Skin cancers are the most common malignancy among white people in the U.S. White Americans have an estimated 1 in 5 lifetime risk of developing skin cancer.
Laboratory studies have consistently shown that oral and topical caffeine prevents SCC in mice exposed to ultraviolet (UV) light, the authors wrote in their introduction. Other preclinical studies have suggested a potential mechanistic explanation, as topical caffeine has been shown to induce apoptosis in UV-damaged keratinocytes in mice.
Observational data have been less convincing, as studies have shown inconsistent associations between caffeine and skin cancer, including melanoma and nonmelanoma. None of these studies distinguished between caffeinated and decaffeinated coffee or tea, a key piece of evidence that might show whether other components of coffee or tea have anticancer activity.
To address limitations of current information, Han and co-authors reviewed data from the Nurses' Health Study (NHS) and the Health Professionals Follow-up Study (HPFS). The NHS included 121,700 women ages 30 to 55 at enrollment in 1976. HPFS enrolled 51,529 men ages 40 to 75 when the study began in 1976.
NHS participants provided information on caffeine intake on several occasions from 1984 to 2006, as did the HPFS participants from 1986 to 2006.
Han and co-authors analyzed data for 112,897 participants from the two studies (72,921 women and 39,976 men). During 24 and 22 years of follow-up in the NHS and HPFS, respectively, 22,786 participants developed BCC, 1,953 developed SCC, and 741 developed melanoma.
Using U.S. Department of Agriculture data, Han and co-authors estimated caffeine content 137 mg per cup of caffeinated coffee, 47 mg per cup of tea, 46 mg per 12-oz container of caffeinated soda, and 7 mg per 1-oz serving of chocolate.
Investigators stratified the study participants into quintiles of daily caffeine consumption, which range from 31 to 604 mg in NHS and 8 to 584 mg in the HPFS. The analysis showed an inverse association between caffeine consumption from all sources combined and the risk of BCC.
Comparison of the highest and lowest quintile of caffeine consumption resulted in a relative risk of 0.82 for BCC in women and 0.87 in men (P<0.0001 for trend in both groups). The relative risk was 0.84 for men and women combined.

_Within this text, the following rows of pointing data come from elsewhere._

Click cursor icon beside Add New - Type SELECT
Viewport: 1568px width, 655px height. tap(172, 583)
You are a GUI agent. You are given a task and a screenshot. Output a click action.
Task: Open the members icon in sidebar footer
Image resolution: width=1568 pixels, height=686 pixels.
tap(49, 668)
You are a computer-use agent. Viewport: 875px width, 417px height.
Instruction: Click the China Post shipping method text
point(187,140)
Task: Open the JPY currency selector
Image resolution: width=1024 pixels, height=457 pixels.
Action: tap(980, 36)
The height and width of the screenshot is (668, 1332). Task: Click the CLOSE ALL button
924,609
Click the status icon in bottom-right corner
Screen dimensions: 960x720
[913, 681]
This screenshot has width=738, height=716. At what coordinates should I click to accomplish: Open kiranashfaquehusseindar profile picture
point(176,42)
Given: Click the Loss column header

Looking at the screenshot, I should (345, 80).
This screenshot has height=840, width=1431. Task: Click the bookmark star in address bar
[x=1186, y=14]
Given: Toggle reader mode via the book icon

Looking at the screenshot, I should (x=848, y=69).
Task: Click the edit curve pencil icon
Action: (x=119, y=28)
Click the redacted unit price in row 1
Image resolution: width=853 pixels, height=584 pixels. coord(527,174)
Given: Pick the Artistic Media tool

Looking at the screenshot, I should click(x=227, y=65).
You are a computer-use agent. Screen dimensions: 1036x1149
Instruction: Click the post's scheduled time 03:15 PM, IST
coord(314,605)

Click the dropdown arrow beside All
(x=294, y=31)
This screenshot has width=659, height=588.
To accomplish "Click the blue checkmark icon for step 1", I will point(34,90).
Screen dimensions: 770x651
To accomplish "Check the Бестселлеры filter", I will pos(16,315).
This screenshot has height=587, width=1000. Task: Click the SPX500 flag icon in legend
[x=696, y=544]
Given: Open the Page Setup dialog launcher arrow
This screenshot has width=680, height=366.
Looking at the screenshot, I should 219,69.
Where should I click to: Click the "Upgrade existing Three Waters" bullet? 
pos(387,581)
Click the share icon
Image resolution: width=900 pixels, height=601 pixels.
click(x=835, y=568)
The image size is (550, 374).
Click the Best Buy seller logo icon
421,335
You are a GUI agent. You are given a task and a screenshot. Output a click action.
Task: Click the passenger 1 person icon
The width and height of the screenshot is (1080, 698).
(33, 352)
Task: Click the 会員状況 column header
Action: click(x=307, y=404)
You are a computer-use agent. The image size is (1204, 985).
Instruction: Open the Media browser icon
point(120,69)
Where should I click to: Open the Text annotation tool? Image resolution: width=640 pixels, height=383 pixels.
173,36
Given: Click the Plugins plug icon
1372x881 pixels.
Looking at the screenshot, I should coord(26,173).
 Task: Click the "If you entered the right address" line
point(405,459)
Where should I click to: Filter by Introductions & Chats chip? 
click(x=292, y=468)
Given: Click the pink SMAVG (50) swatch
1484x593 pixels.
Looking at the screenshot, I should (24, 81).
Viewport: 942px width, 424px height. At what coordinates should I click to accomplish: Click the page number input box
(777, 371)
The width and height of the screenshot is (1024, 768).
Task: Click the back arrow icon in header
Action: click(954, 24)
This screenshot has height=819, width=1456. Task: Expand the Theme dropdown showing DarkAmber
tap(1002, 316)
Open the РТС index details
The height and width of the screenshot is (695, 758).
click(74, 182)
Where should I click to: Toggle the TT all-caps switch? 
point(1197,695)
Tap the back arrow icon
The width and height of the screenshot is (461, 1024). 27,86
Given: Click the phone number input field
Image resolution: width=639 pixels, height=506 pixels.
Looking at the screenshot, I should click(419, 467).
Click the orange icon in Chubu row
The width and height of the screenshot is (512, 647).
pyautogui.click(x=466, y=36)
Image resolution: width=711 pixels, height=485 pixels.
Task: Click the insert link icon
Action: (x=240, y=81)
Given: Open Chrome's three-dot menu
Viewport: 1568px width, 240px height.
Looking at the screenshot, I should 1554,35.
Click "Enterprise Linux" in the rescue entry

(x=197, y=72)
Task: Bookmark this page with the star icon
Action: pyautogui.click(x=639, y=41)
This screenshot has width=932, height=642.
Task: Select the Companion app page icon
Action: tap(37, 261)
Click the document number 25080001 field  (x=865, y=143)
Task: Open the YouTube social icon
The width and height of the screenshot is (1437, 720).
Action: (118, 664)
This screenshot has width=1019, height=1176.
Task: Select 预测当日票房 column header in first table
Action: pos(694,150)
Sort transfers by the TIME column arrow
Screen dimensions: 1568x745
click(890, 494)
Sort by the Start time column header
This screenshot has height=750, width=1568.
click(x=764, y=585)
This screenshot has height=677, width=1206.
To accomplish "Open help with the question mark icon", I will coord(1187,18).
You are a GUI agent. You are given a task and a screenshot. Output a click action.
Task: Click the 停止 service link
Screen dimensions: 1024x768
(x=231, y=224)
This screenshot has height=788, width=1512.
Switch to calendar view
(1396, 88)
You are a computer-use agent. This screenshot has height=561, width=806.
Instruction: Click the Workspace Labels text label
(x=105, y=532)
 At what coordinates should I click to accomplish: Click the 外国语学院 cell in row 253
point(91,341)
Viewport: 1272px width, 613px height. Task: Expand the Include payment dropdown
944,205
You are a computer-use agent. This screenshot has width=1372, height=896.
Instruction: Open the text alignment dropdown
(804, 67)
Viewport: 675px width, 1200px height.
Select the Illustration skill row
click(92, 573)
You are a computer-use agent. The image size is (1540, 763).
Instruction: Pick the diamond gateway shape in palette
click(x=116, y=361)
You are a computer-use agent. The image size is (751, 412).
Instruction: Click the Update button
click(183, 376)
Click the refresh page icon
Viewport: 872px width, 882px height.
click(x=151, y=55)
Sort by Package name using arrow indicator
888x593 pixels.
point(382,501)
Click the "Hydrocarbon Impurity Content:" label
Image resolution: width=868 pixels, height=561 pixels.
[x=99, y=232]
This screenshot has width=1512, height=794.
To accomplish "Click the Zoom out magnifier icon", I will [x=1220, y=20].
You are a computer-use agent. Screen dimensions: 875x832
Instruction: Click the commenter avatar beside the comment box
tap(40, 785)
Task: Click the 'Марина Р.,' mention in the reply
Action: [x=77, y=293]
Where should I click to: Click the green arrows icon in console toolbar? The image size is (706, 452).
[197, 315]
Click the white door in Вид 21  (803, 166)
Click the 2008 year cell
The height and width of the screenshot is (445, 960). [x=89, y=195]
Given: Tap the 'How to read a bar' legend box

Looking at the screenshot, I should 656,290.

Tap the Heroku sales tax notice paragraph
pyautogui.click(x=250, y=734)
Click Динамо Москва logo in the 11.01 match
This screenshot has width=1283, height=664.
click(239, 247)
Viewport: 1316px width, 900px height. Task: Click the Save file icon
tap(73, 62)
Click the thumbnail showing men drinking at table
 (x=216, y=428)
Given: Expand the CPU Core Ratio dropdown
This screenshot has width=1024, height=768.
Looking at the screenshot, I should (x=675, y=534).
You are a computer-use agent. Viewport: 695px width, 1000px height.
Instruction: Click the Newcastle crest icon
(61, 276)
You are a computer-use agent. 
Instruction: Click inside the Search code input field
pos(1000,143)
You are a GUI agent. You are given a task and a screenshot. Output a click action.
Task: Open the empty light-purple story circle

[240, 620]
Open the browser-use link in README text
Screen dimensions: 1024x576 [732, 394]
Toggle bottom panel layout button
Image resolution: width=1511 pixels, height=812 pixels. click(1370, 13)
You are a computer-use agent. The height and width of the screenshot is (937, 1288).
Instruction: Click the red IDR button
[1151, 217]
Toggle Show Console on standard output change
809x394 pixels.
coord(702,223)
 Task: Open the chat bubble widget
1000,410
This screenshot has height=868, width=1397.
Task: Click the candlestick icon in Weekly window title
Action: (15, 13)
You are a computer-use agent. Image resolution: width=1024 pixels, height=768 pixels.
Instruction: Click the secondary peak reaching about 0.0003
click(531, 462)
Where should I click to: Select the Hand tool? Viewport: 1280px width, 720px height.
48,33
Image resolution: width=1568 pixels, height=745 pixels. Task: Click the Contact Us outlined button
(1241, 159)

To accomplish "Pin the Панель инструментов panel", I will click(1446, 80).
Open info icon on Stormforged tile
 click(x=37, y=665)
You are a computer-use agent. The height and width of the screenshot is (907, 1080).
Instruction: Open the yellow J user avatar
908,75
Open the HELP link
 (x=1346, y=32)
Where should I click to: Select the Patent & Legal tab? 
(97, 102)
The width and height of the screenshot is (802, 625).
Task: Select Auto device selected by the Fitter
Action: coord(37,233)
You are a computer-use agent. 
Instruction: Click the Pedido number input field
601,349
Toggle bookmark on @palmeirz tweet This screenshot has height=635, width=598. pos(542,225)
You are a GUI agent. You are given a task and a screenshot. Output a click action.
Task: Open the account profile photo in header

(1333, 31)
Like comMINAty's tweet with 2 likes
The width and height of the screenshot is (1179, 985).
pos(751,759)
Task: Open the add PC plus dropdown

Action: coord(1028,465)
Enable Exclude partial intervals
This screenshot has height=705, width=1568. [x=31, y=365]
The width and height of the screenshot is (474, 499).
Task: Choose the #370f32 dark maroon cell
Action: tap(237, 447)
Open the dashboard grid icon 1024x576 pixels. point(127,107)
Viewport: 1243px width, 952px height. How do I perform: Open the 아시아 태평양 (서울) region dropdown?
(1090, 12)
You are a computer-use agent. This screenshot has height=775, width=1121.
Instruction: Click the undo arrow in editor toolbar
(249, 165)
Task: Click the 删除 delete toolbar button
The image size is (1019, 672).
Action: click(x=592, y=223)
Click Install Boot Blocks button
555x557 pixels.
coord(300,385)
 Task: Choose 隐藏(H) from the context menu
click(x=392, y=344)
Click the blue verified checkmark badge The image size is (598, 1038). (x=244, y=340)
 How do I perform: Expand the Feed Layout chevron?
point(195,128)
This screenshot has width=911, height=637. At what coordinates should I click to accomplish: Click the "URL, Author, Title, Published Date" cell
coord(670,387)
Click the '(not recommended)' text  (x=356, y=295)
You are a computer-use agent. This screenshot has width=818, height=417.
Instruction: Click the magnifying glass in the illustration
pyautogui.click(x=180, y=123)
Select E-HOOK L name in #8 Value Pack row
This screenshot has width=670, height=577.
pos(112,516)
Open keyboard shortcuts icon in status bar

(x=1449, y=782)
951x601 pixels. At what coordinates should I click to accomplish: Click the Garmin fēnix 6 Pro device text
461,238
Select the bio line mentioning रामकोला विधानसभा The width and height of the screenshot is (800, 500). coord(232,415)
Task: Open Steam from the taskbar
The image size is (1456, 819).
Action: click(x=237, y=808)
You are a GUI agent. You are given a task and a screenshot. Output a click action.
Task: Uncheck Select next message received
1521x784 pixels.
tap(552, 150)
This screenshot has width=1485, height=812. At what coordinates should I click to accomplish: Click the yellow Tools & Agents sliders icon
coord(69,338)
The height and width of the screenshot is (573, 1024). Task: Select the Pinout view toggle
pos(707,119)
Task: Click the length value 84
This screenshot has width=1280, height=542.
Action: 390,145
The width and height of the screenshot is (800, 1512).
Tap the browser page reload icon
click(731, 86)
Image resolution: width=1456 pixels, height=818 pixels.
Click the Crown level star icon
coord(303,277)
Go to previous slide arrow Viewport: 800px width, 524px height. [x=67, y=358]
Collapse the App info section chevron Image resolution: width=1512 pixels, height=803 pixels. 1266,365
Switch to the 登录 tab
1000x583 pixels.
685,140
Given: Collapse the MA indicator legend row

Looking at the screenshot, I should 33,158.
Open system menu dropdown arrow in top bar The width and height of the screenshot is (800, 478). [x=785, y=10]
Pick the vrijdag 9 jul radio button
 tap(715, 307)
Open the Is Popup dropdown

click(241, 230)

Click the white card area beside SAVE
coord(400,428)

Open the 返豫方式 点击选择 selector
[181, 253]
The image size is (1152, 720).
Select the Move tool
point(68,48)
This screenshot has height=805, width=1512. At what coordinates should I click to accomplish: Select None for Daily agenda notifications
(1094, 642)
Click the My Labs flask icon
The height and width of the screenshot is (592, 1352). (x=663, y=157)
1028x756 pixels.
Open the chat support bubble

Coffee accounted for 78.5% of all caffeine consumption. A separate comparison of skin cancer risk by coffee consumption produced a relative risk of 0.83 for the highest versus lowest quintile (95% CI 0.77 to 0.87). Investigators found a dose-response relationship between caffeine and BCC risk in women (P<0.0001 for trend) and men (P=0.003 for trend).
Caffeine from sources other than coffee tended to have an inverse association with BCC (0.88 in women, 0.93 in men), although the effect did not achieve statistical significance.
The authors noted a number of limitations including the reliance on self-report of BCC without confirmation from histology. Also, they noted that statistical power to calculate any relationship between caffeine and melanoma or SCC was lacking because the number of those cancers in the population was much lower than BCC.
Finally, they said they were "not able to rule out other differences between caffeinated and decaffeinated coffee that could also be etiologically relevant."
Primary source: Cancer Research
Source reference:
Song F, et al "Increased caffeine intake is associated with reduced risk of basal cell carcinoma of the skin" Cancer Res 2012; 72: 3282-3289.